Exercise: Every line holding "computer" should be copied from the records below.

Data:
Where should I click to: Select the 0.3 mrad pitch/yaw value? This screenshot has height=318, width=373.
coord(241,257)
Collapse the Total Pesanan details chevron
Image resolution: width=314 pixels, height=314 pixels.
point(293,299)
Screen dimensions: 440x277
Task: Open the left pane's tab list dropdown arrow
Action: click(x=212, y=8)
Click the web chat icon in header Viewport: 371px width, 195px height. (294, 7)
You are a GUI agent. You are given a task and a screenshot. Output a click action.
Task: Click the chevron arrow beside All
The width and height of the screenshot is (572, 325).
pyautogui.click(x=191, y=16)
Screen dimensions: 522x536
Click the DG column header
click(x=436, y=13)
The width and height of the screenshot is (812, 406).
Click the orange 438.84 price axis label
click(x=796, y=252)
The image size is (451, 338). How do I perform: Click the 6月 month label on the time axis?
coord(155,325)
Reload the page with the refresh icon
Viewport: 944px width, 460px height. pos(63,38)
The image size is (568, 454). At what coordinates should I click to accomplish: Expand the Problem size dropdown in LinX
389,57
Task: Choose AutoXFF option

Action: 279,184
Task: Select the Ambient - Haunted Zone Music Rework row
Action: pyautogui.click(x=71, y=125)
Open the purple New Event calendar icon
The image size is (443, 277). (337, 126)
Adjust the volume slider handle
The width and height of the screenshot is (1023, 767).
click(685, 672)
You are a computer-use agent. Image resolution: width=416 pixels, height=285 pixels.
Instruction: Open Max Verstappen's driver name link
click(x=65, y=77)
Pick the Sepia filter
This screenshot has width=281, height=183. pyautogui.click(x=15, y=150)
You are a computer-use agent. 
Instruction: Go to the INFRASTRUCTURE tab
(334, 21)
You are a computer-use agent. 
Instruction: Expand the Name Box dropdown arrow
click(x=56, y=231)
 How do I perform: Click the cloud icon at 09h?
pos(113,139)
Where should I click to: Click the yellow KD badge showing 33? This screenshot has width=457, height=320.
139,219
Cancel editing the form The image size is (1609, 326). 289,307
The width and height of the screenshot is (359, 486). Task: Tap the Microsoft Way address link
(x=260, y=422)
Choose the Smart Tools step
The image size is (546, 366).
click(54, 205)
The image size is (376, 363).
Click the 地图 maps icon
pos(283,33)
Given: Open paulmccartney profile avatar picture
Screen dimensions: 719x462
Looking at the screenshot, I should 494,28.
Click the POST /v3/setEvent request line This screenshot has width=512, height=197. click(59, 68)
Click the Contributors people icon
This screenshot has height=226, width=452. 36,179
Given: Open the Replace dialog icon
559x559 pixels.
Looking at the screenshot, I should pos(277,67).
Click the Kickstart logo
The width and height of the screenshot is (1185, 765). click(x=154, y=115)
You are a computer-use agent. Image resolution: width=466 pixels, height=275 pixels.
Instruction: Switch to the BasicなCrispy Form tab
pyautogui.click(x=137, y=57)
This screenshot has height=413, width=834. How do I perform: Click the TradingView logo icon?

Solution for this exercise:
You are a computer-use agent. Image resolution: width=416 pixels, height=285 pixels.
You are a computer-use agent. 
You are a computer-use agent. 
You are a computer-use agent. Image resolution: width=466 pixels, height=275 pixels.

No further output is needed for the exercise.